Gigaverse(ギガバース)は、AbstractチェーンのブロックチェーンRPGで、賞金プール2万USDCの期間限定イベント「The Awakening(ザ・アウェイクニング)」を開始した。約2カ月間のイベントで、新資源「Hard Cores」を集めて順位を競う。目的は現行版の締めくくりと、次期MMORPG「Gigaverse Online」への橋渡しにある。本記事では、イベントの仕組みと報酬、そして移行の戦略的な意味を整理する。
The Awakeningとは何か
The Awakeningは、GigaverseがAbstract上で運営してきた現行RPGの「最終章」として位置づけられる約2カ月間の期間限定イベントだ。ソースであるBlockchainGamerの報道によれば、イベントの中心には「Hard Cores」と呼ばれる新しいイベント専用資源があり、プレイヤーはこれを可能な限り蓄積するよう促される。

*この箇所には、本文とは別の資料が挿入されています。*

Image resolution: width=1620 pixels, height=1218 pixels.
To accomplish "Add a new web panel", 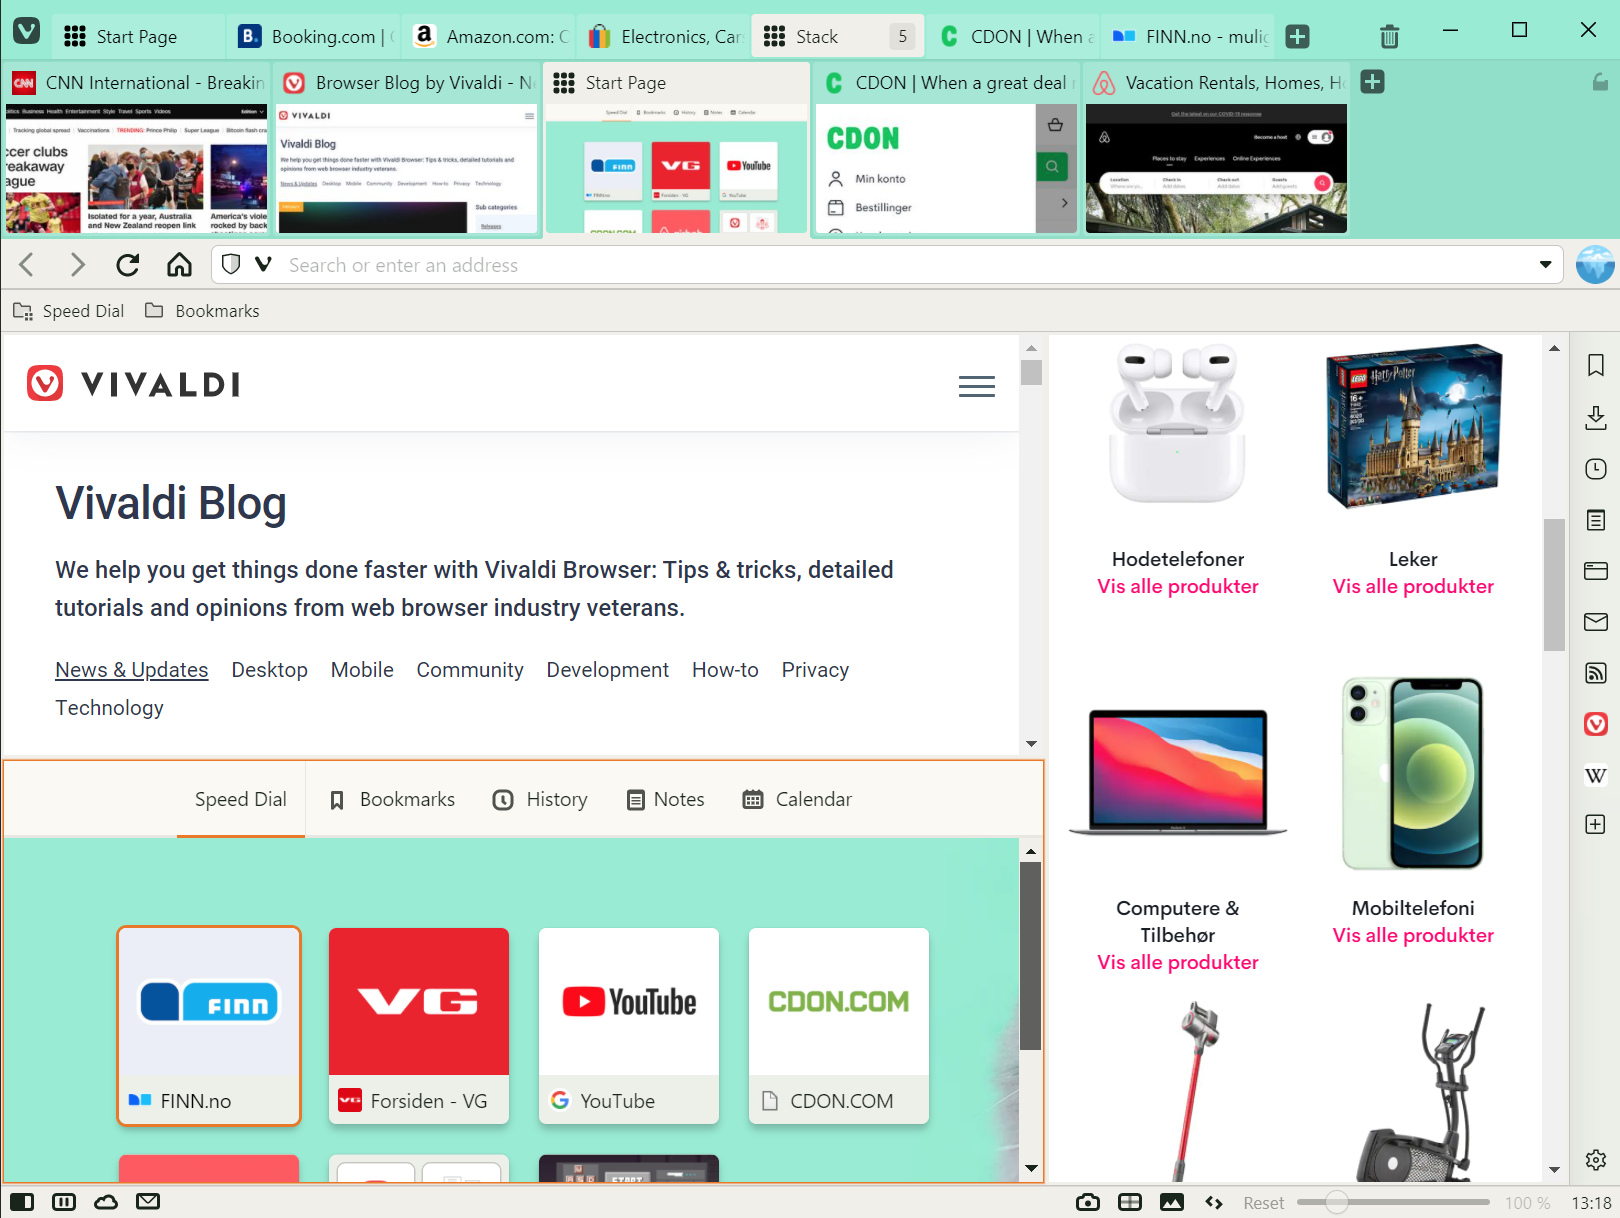I will coord(1594,824).
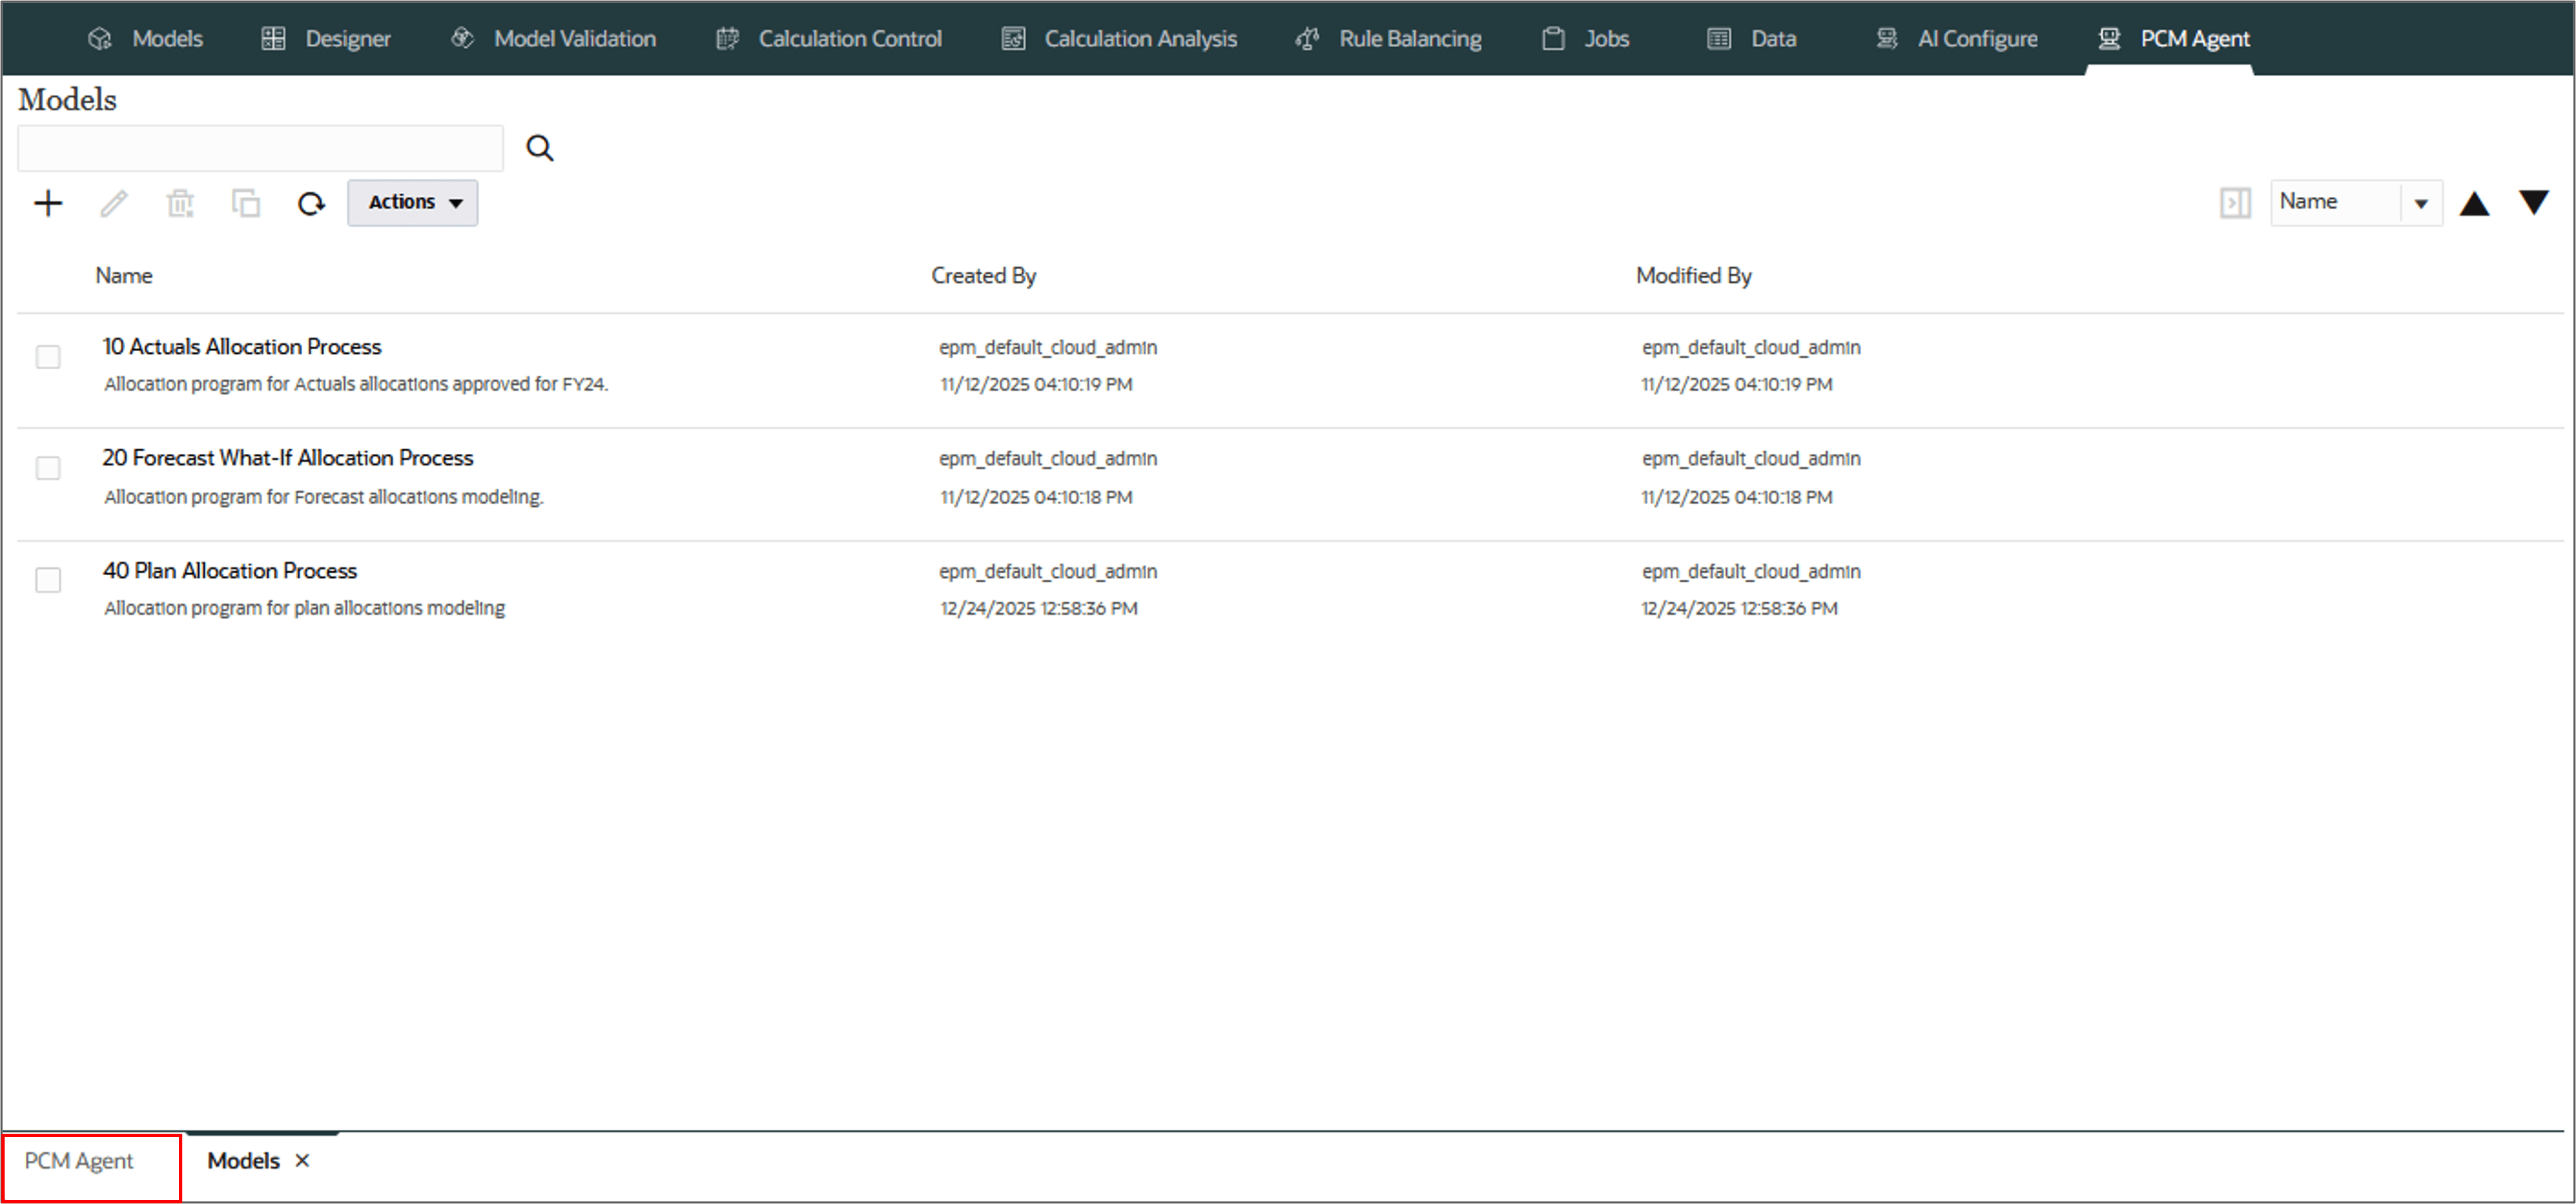Open the Actions dropdown menu

tap(413, 203)

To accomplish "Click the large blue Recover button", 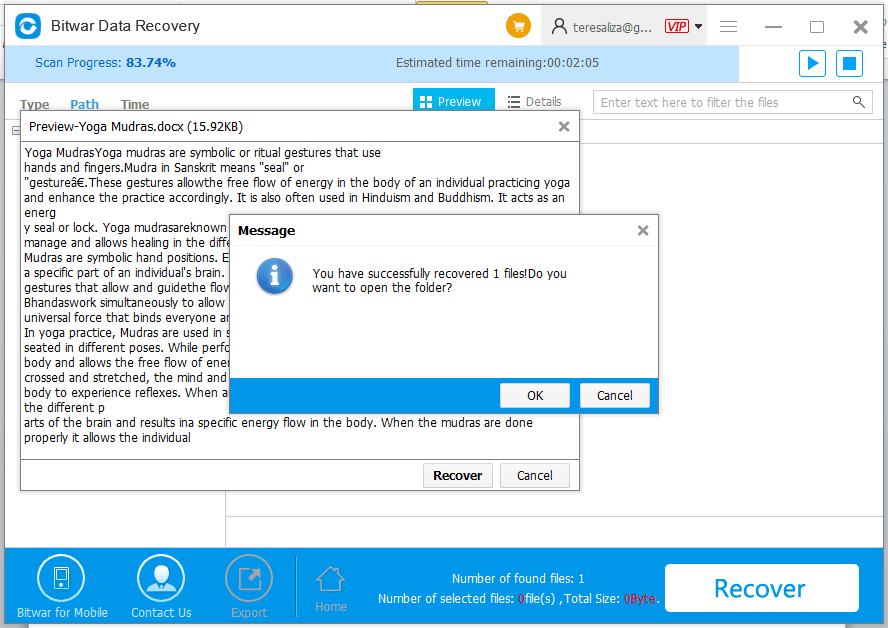I will coord(760,588).
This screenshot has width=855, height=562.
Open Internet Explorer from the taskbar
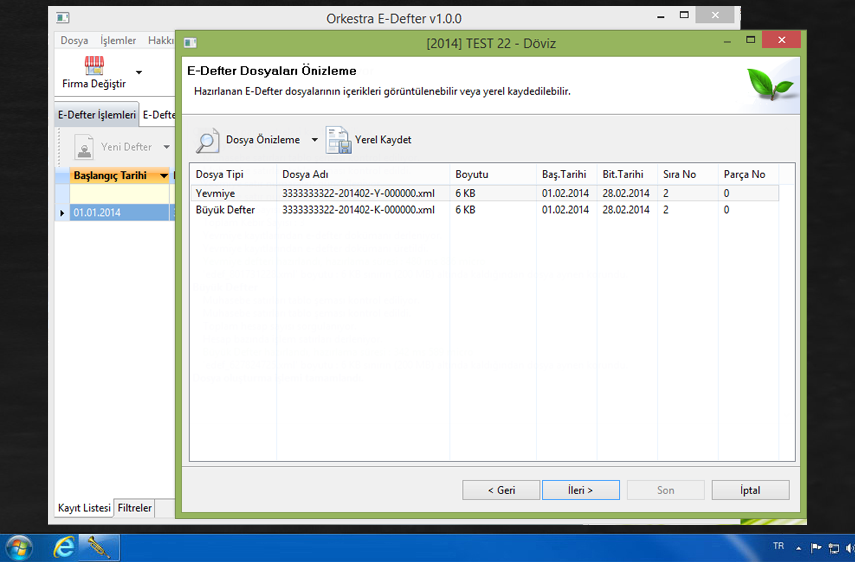65,547
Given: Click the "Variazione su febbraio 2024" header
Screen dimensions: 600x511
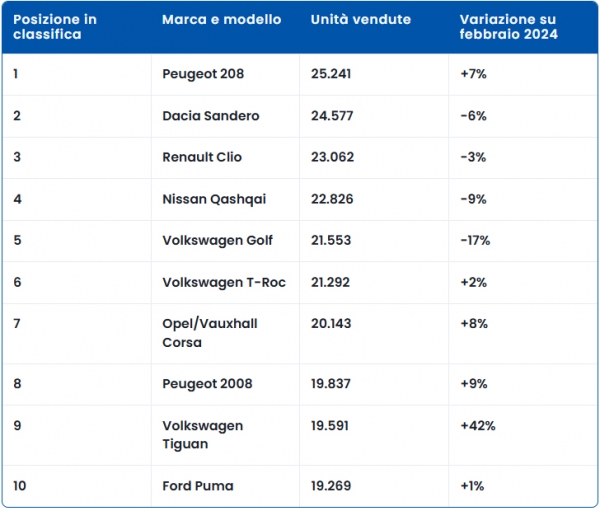Looking at the screenshot, I should point(508,27).
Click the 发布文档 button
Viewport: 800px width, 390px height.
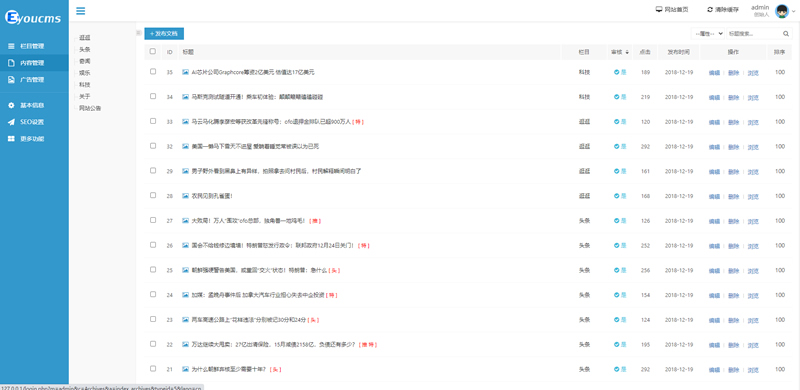coord(164,34)
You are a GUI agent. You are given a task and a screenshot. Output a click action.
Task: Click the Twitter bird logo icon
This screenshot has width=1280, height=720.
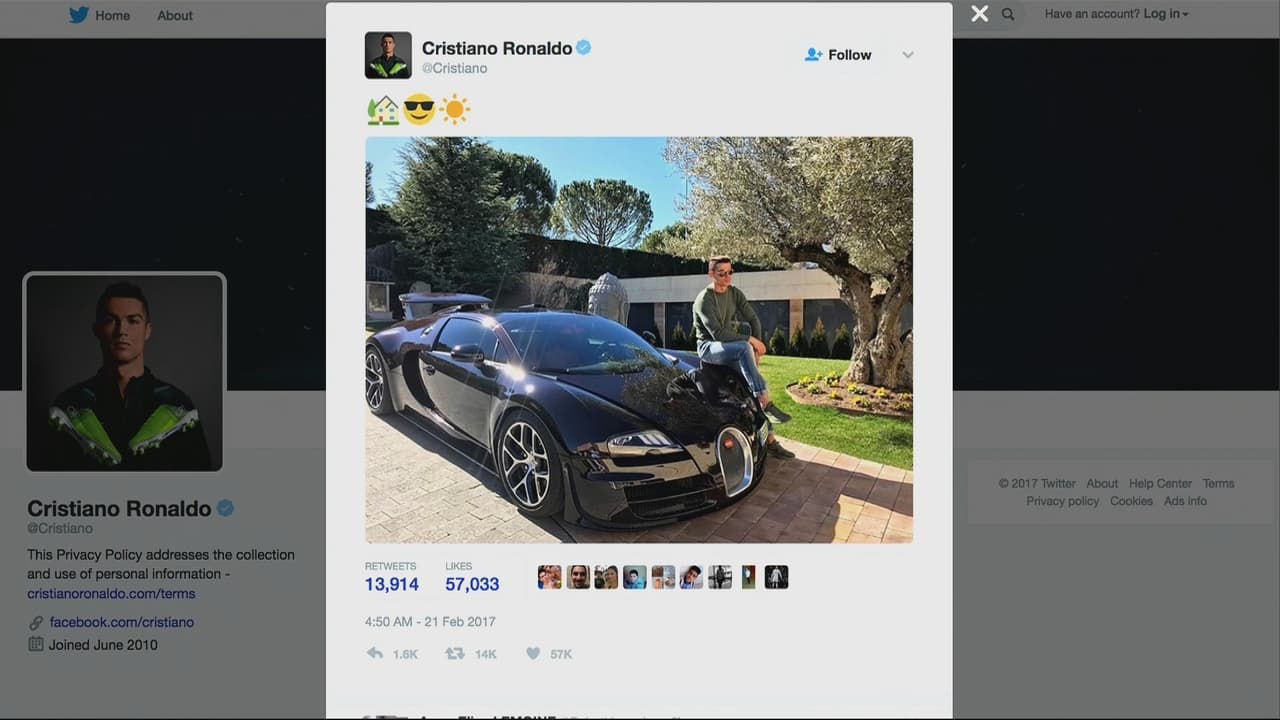coord(79,15)
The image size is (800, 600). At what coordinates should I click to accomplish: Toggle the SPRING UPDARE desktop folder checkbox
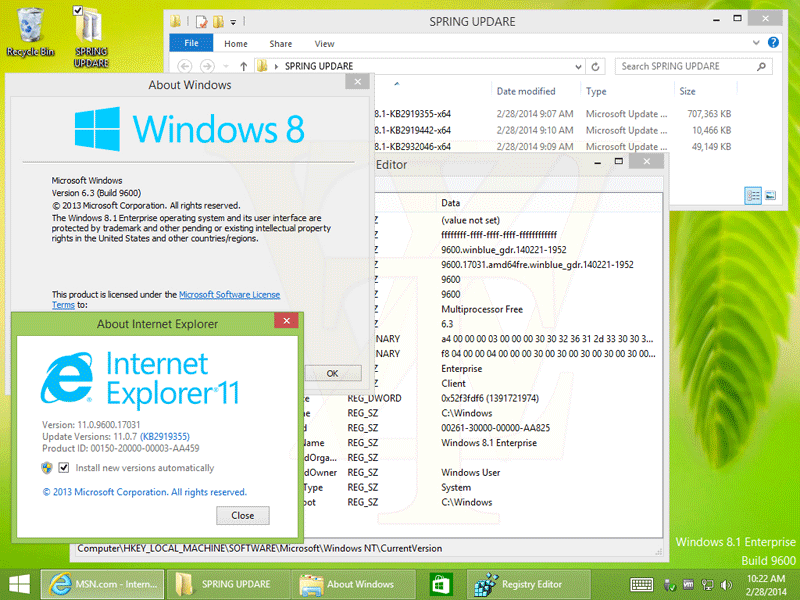coord(79,11)
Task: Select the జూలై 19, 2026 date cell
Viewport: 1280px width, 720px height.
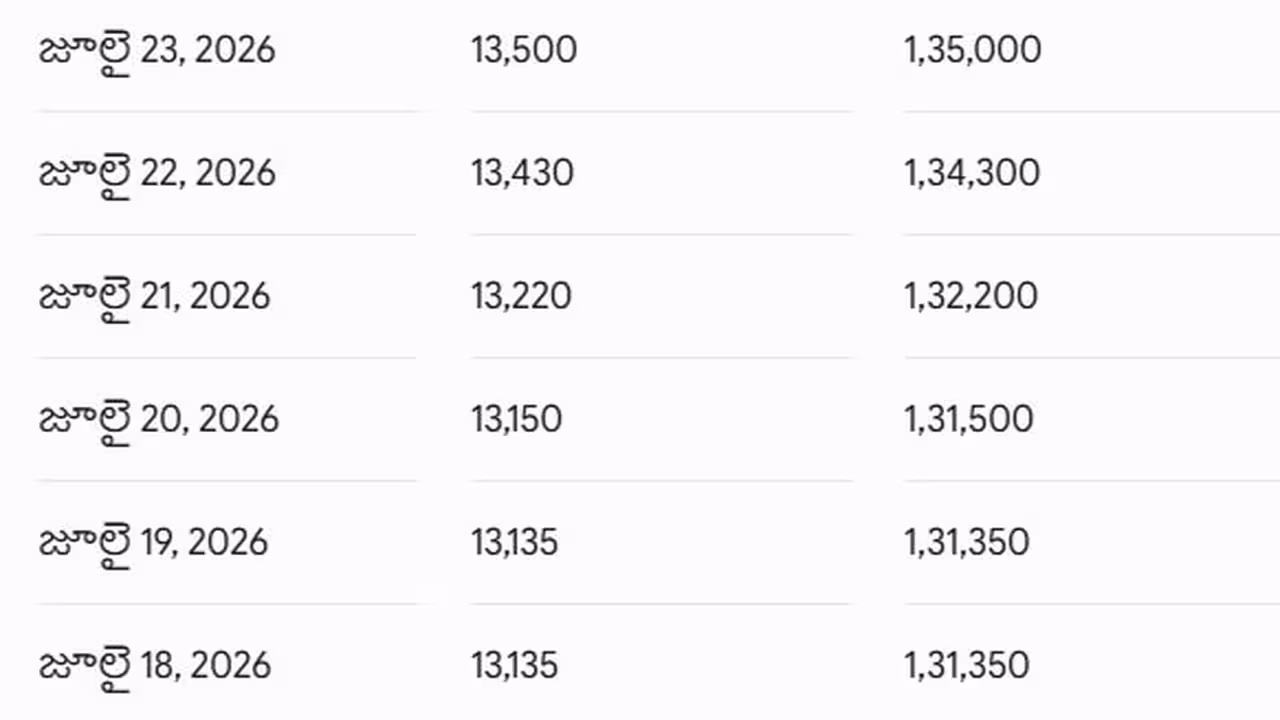Action: click(x=154, y=544)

重要なのは、The Awakeningが単なる新しいグラインド(作業的な収集)を追加するイベントではない点だ。むしろ、これまでのシーズンで蓄えてきた既存アイテムや素材を「消費」させる設計になっている。Gigaverseは現行版を一区切りとしつつ、次期タイトルへプレイヤーと経済を引き継ぐための移行期間として、このイベントを用意したかたちだ。
Gigaverse自体は、Ethereumのレイヤー2「Abstract」上で動作するブラウザベースのダンジョンクローラーである。1回のプレイセッションが短く、エネルギー(行動回数)による制限とシーズン制の進行を特徴とする、いわゆる「軽量なオンチェーンRPG」だ。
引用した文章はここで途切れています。